Tigers name Zumaya closer

Tom Gage / The Detroit News

CHICAGO -- It might last one game, it could last longer and, who knows, if he pitches well it could be permanent but Joel Zumaya was moved to the closer's role for the Tigers' game Tuesday night against the White Sox.

"If we have a lead in the ninth inning, that's who will pitch," manager Jim Leyland said, after finding out that Zumaya's recurring arm discomfort is no longer an issue.

"He's fine."

***

i would have embedded the link, but i'm working on a mac, and i cannot make it cut and paste for me. so. technology 1, angela 0.

if Zumaya starts to rock the knee socks, i might pass out.

8.04.2008

This is how you fix the Tigers

I say bench anyone who is hitting less than .250 with RISP.

Of the regular players, that means these guys will sit: Pudge Rodriguez, Brandon Inge, Gary Sheffield, and Marcus Thames. Also knocks out minor-major player Clete Thomas.

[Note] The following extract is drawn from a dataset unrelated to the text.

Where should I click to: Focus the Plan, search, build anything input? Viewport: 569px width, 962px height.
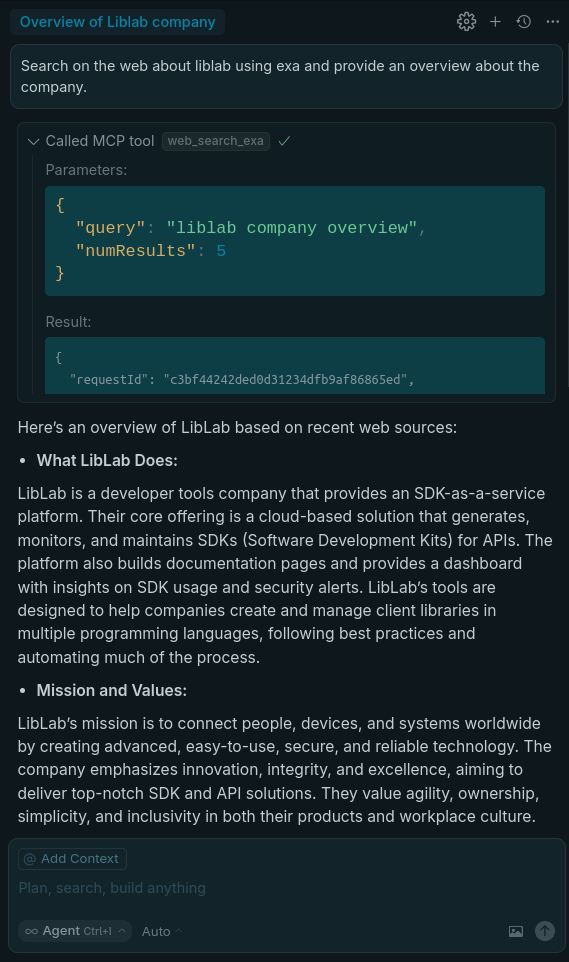(x=285, y=888)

Pudge, having been traded, is no longer an issue. Inge has to be in the lineup as the everyday catcher, and that I am fine with. Hit him ninth and convert him to an NL-style hitter. Make him bunt. Bring back the drag bunt, try the softball-style slap-bunt, just make him get on base. In fact, this is the perfect time to teach him about plate patience. Essentially, I don't care what he does in the box, as long as it isn't striking out. I want him to be on base when Granderson comes up, and I want him to be prepared to run fast. Sheffield, either compete for a position, or retire. Leyland doesn't even have the option of throwing him into left at this point; that shoulder has had how many surgeries in the last five years? Marcus Thames should then be switched to the everyday DH. I am confident his BA with RISP will rise when he gets more at-bats, more consistently. If he isn't effective, send him out for some prospects.

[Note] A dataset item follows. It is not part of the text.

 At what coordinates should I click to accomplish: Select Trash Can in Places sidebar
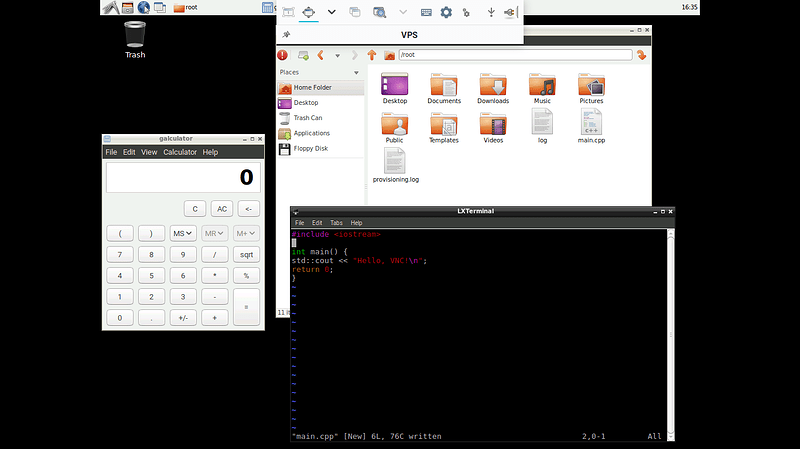307,118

Clete Thomas is a youngin' who should be competing with Matt Joyce for an everyday spot, say, left field. Thomas has an incredible amount of plate patience (two bases-loaded, two-out, two-strike walks in one game), and Joyce has power. Let them fight it out, and rotate them until you decide. Or, if Thames doesn't perform, try this: let Thomas become the everyday DH. Hit him sixth. Make him a scrappy guy who just gets on base. The DH shouldn't be pigeon-holed as an aging power guy with bad knees and shoulders. Mix it up a little bit. If Tony LaRussa can hit his pitchers eighth, why can't Leyland reimagine the role of the DH?

Here's what else you do: you reward Brandon Inge's loyalty (well, loyalty and the fact that Dombrowski couldn't trade him) by anointing him Leyland's guy. Tell him to own the effing team. Call the game with no signals from the bench. Be the Steve Yzerman, the quiet power. Hell, be the holy terror, but take control of this team. I don't see Ordonez or Guillen doing it; be the Wyatt Earp, Brandon.

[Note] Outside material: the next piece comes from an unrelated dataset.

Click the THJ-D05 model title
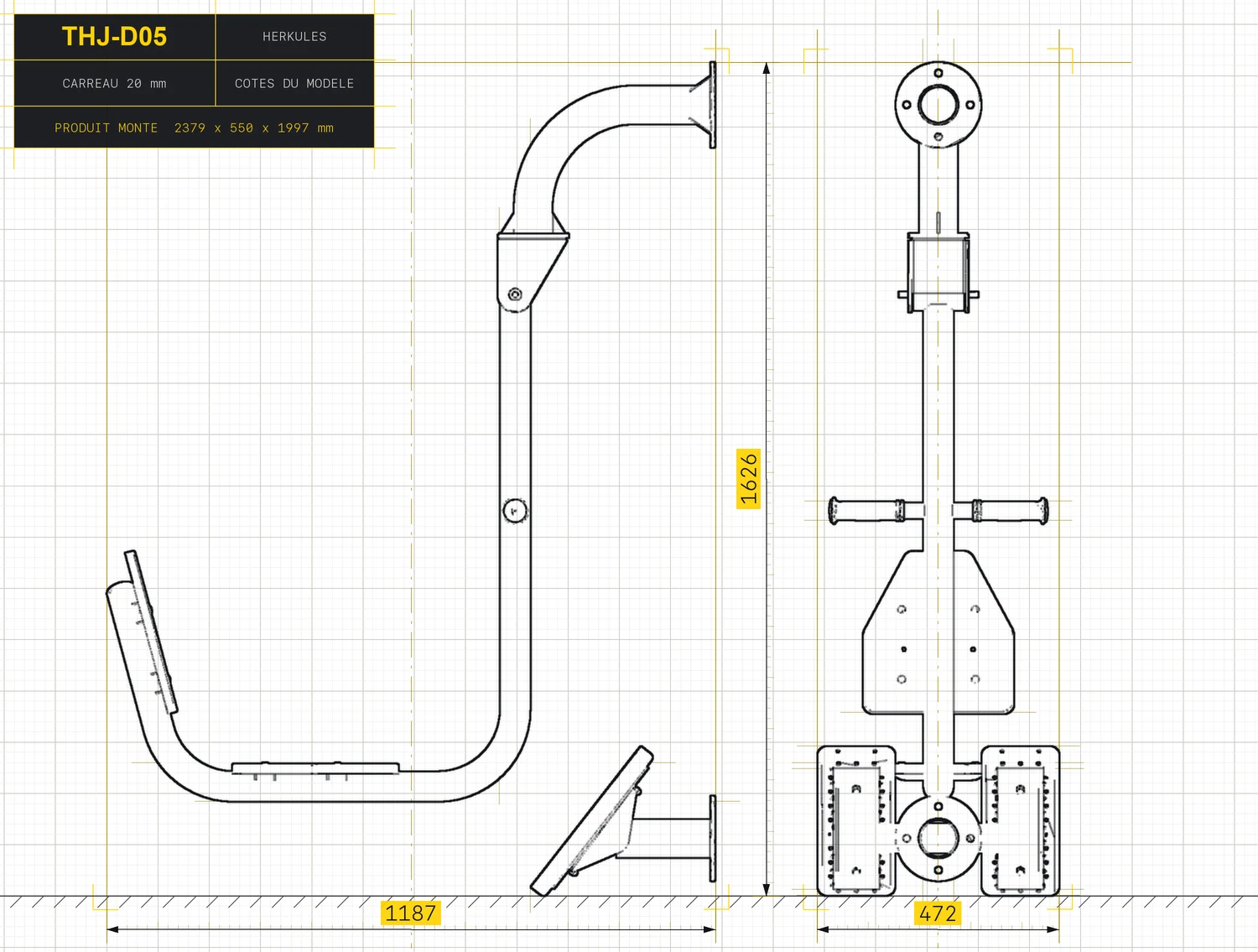The width and height of the screenshot is (1258, 952). 114,37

Cut Fernando Rodney. Immediately. Tell Zumaya he'll be the closer in spring training provided he starts mixing his pitches. If Inge comes along as the catcher you don't shake off, Zumaya will continue to improve. Chalk Farnsworth up as the guy who unloaded Pudge's contract. Nothing more.

Don't bank on Dontrelle Willis coming back as a starter. Have him practice middle-relief in some bullpen sessions with Chuck Hernandez. If nothing else, it'll force him to think about what he's throwing and improving his pitch location if he does come back as a starter.

Why are we getting smacked around by teams like Minny and Tampa Bay? Easy. They scrap. TB had less hits than us in the second game but won. We had 11 hits and lost. Take a cue from Minny and drill the hell out of situational hitting in batting practice. If your batters are mentally lazy, tell them to stay home.

Most importantly, hire me as your bench coach. I'll swear and take smoke breaks with Leyland. I'll do it for 50K. I'll wear cleats in the dugout. I just won't chew tobacco.

mystery solved, scooby gang

the reason fernando rodney wasn't traded at the deadline...because we wouldn't have gotten anything for him anyway!

may as well cut him, and it looks like that blessed, most holy of days is FINALLY here.

praise Leyland. may he have the strength to do what is right and just.